12

Towards ten in the evening Max joins the large throng of Jews out on the streets. There is an air of bewildered celebration. In the fidgeting light spawned by the fires inside buildings caused by the German artillery attack, faces, many smeared with dirt and soot, possess a feverish excitement. Everyone is talking at once and hugging each other. A Jewish flag has been mounted on top of a building in Muranowski Square. The Jews have control of the ghetto, at least for one night.

He walks past a woman sitting in a doorway.

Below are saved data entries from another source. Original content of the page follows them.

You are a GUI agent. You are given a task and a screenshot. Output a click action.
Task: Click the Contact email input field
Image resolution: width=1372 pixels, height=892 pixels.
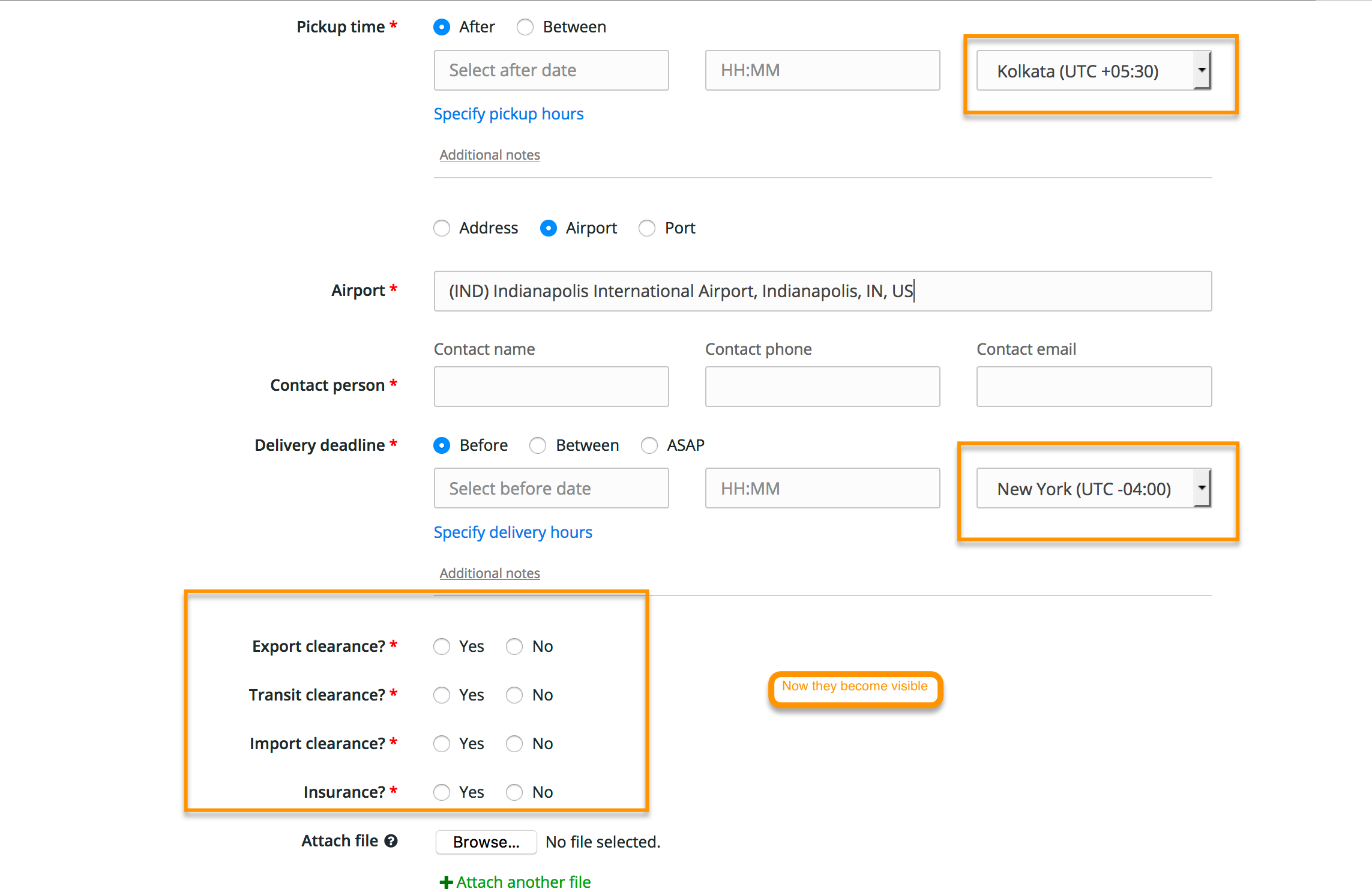click(x=1094, y=387)
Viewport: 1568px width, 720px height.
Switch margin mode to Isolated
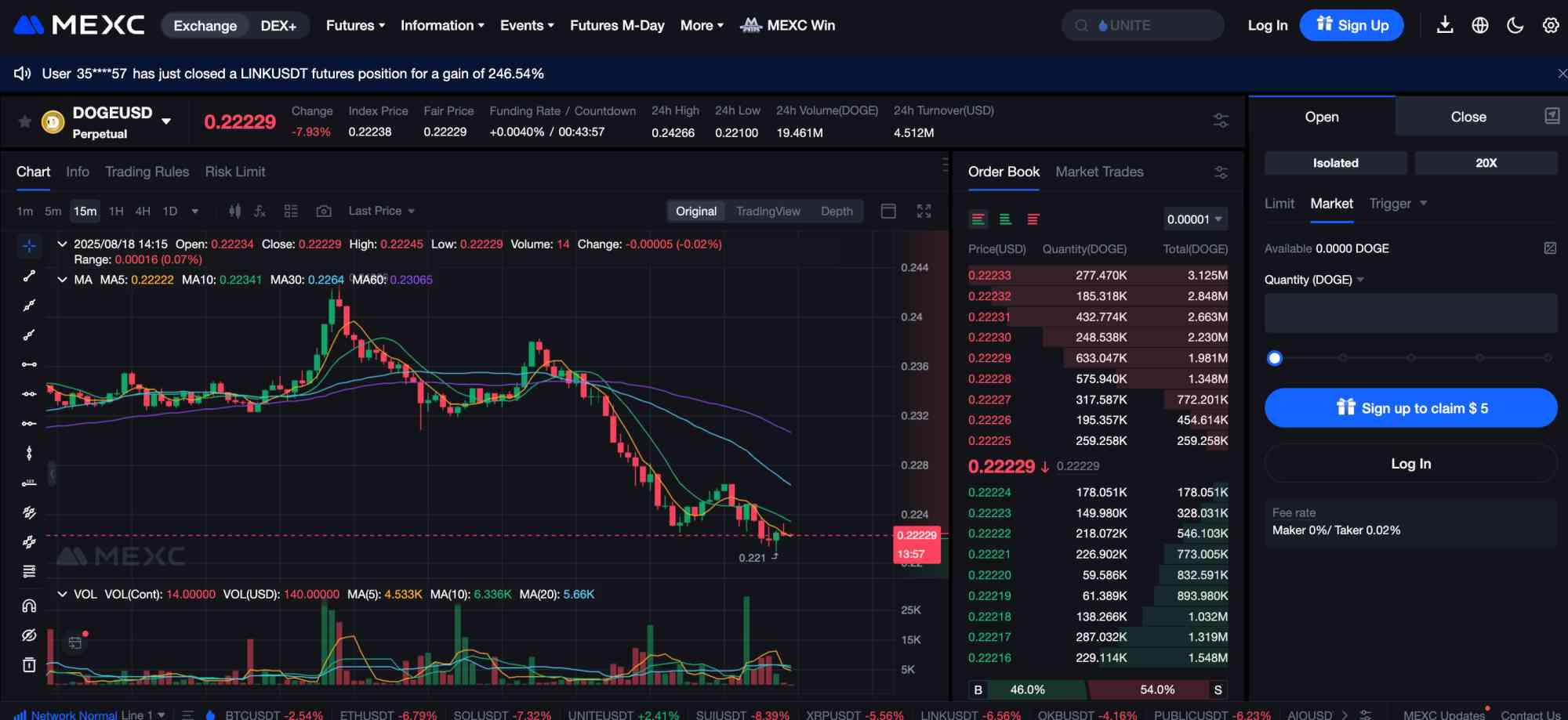point(1334,163)
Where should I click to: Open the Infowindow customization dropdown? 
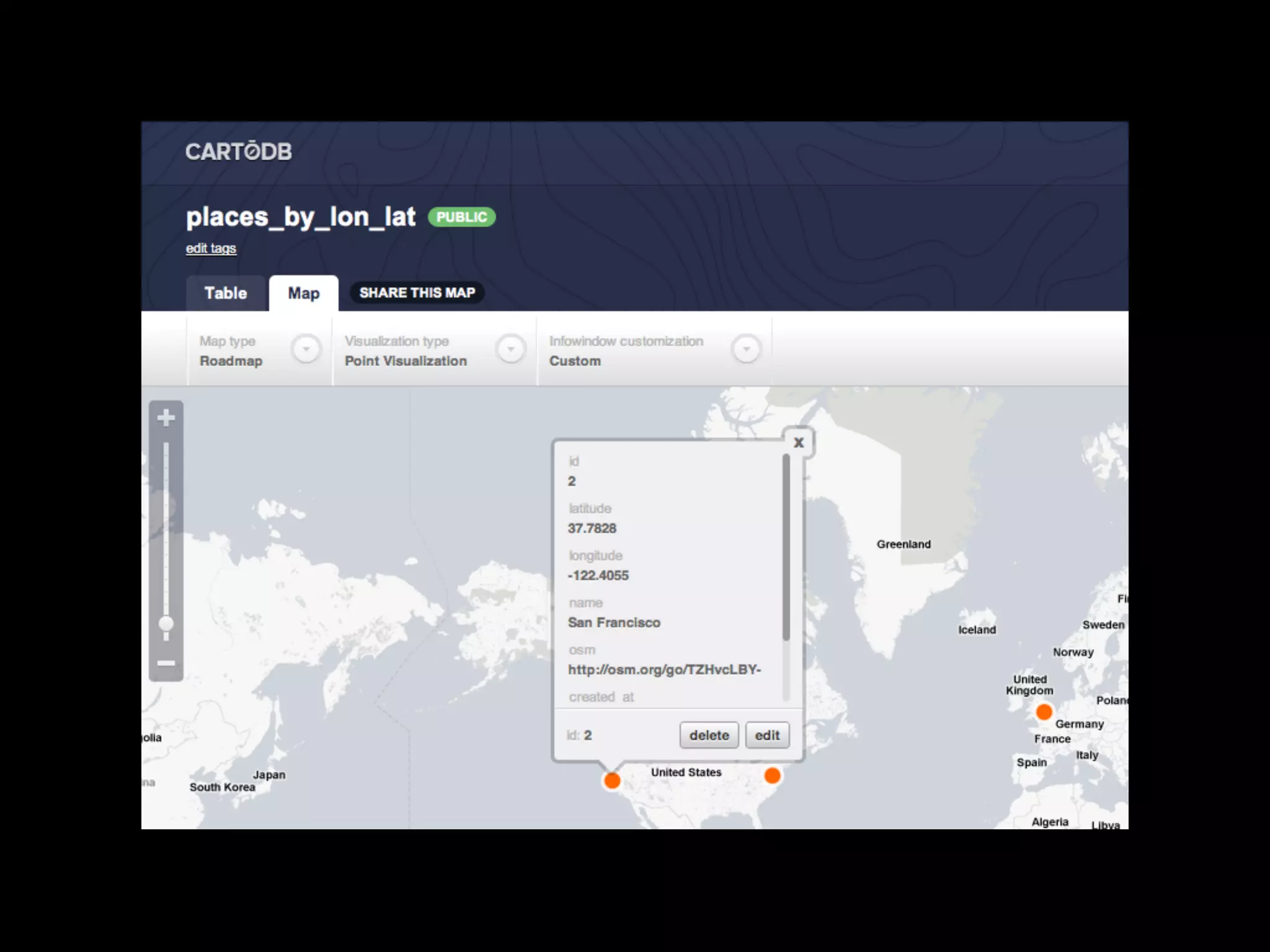pos(746,350)
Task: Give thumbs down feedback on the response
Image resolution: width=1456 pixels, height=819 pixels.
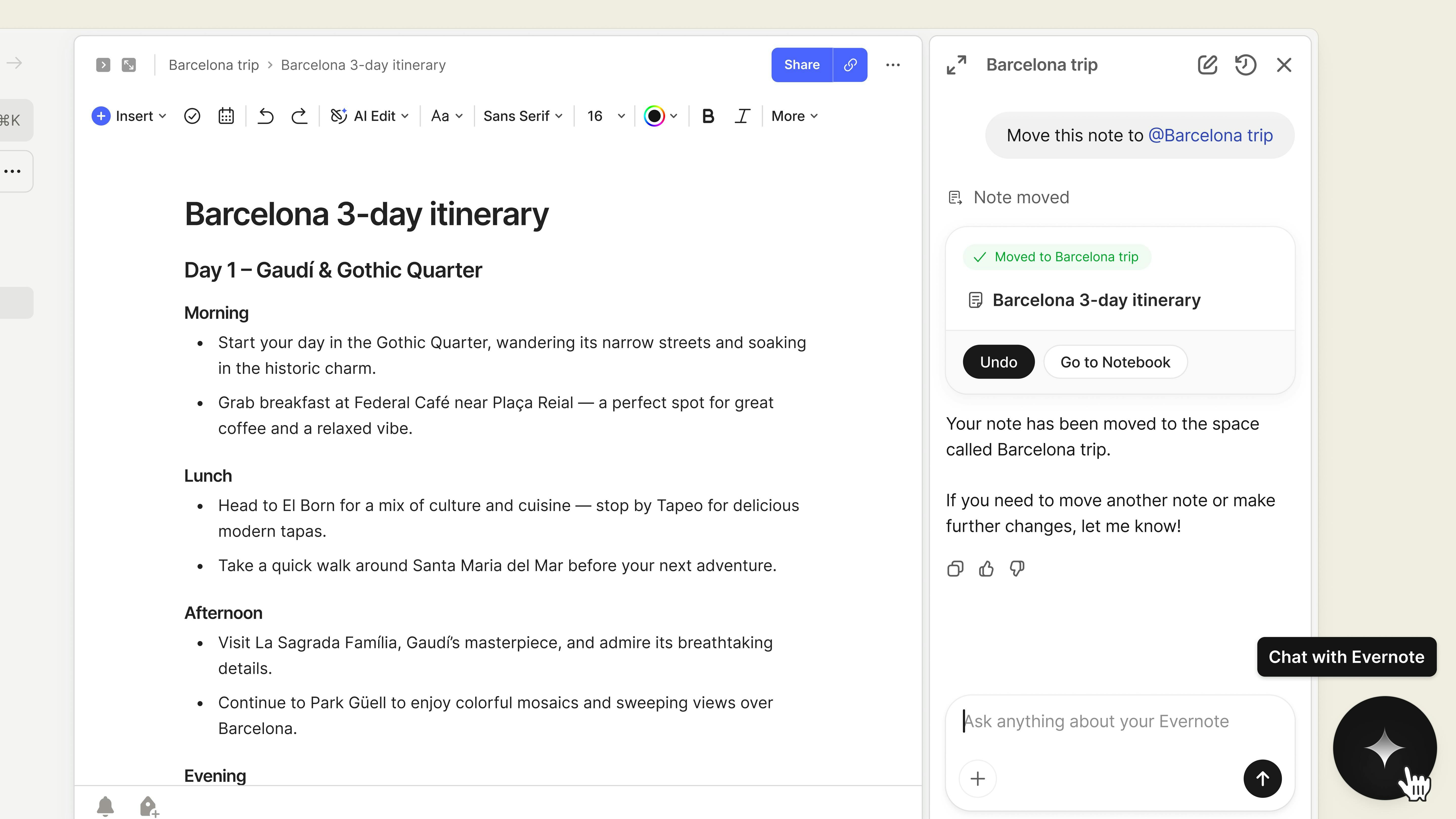Action: (x=1016, y=568)
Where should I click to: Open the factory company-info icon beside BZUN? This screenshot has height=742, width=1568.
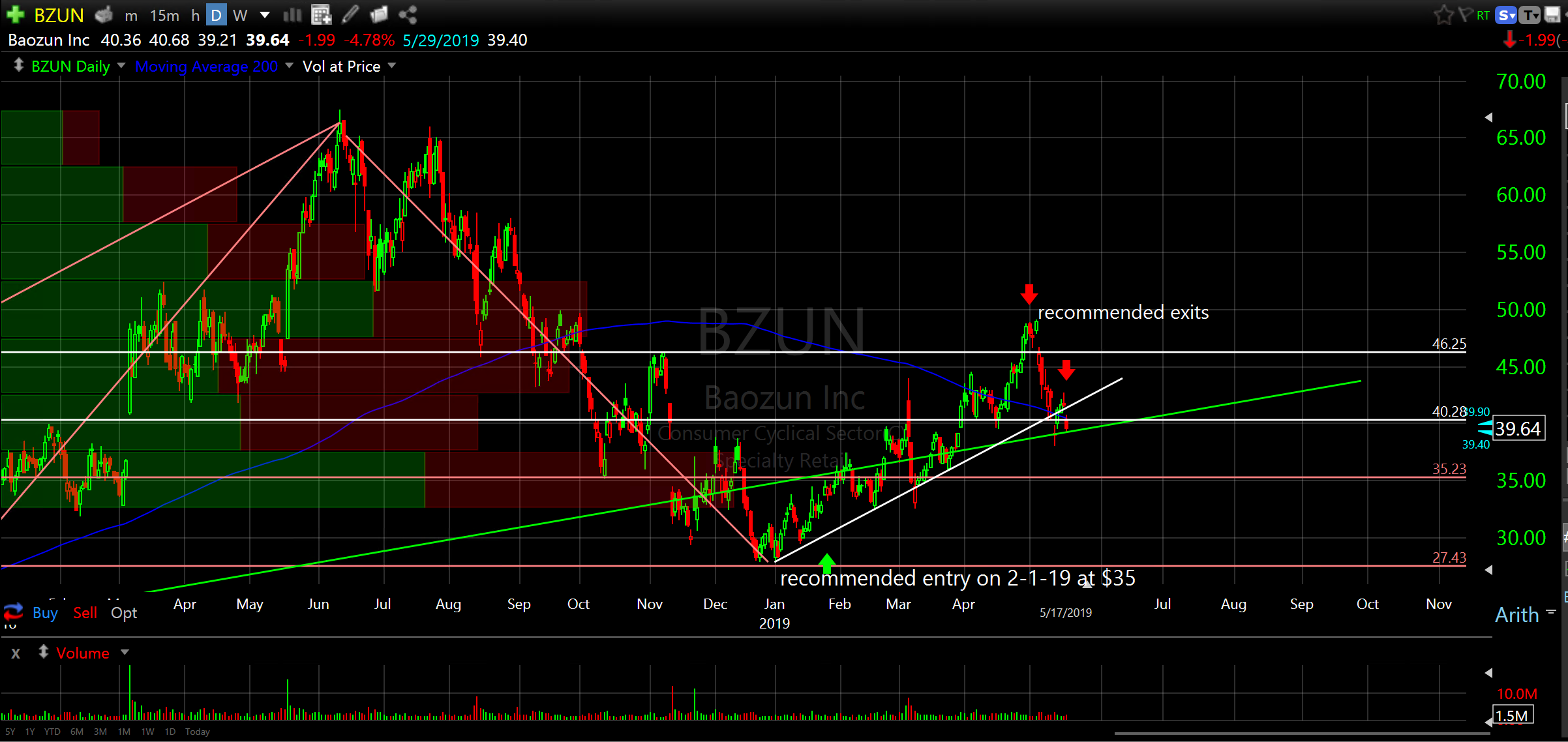[104, 14]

She is talking to herself, reminding him of Sabina’s aunt. It occurs to him that he never knew what happened to Elsa. She vanished the day Sabina was shot and Ora was deported. He remembers the one and only moment he felt seen by Elsa. Sabina emerges from the bathroom, wrapped in a wet towel and he takes her in his arms and waltzes her into the living room where Elsa eventually tears herself away from the looking glass and smiles at him.

For a moment there is nothing much for Max to celebrate out on these burning streets.

Then he sees Ala skipping towards him. She throws her arms around him. She is holding a pistol. The cold metal touches his neck.

“Isn’t it amazing? We stood up to them. Don’t you feel proud?”

“I was hoping you’d be outside the ghetto,” he says. He is heartened he still recognises the young girl in Ala; that she hasn’t been too brutalised by the apocalyptic world in which they live.

“I’m a member of ZOB now,” she says, holding up her gun.

“I’m with ZZW. The fascists,” he says, smiling. “And I’ve got one of those too,” he says, producing his pistol. “Who would ever have thought that one day we’d be comparing guns.”

“Yours is filthy,” says Ala, smiling. “You need to clean it. Otherwise it won’t go off. Do you want me to show you how? I know as much about guns now as toe shoes.”

Max has this obsessive notion that the two bullets in his pistol are for the SS officer who murdered Sabina. He has a premonition they will cross paths again. And he is saving the two bullets for this moment.

“They say more than a hundred Germans were killed today.”

“More than five hundred,” laughs Ala. “The exaggerations going round will mean the entire German army is dead before the night is over. Every Jewish boy claims to have killed at least five. But it doesn’t matter how many Germans we kill. There will always be more. It’s the fact of fighting back that matters.”

“I wish you’d get out of the ghetto, Ala. They’ll be back tomorrow and with better tactics.”

“Maybe the Polish Home Army will help us now. Maybe what happened today will give them courage to stage a revolt of their own. If the whole of Warsaw rose up now…”

They are standing beside a building hollowed out by a shell and lit from within by a simmering fire. Sparks gust through the smoky air and rise to dance among the stars. It strikes Max that the blackened skeletal landscape is the perfect evocation of a world of unanswered prayers.

Later Henryk appears. He too is carrying a gun. Max watches him and Ala hug. He finds himself remembering once squirting the pair of them as children with a hose-pipe in a garden. Their joy appearing almost too big for their small half naked bodies.

“I killed at least three of the bastards,” says Henryk.

Ala exchanges an amused look with Max.

“One for Mum, one for Dad and one for Lily. We mowed down the bastards with our two machine guns. And it was our fighters who raised the flag. Two children. They both died doing it. But listen, we’ve got a tunnel through to the Aryan side. Unlike your lot, we’ve got an exit strategy. Why don’t you go over to the Aryan side? I’m sure Sophie would take you in. Tell her, Max.”

Before Max can say anything, Clara is hugging and kissing him. He’s embarrassed by the implied proprietorship of her greeting. Of his awareness of the crush and warmth of her breasts against his chest. It pains him that Ala and Henryk might think he has already replaced Sabina. And with a girl young enough to be his daughter. And then baffles him that concerns of propriety still exist in his world.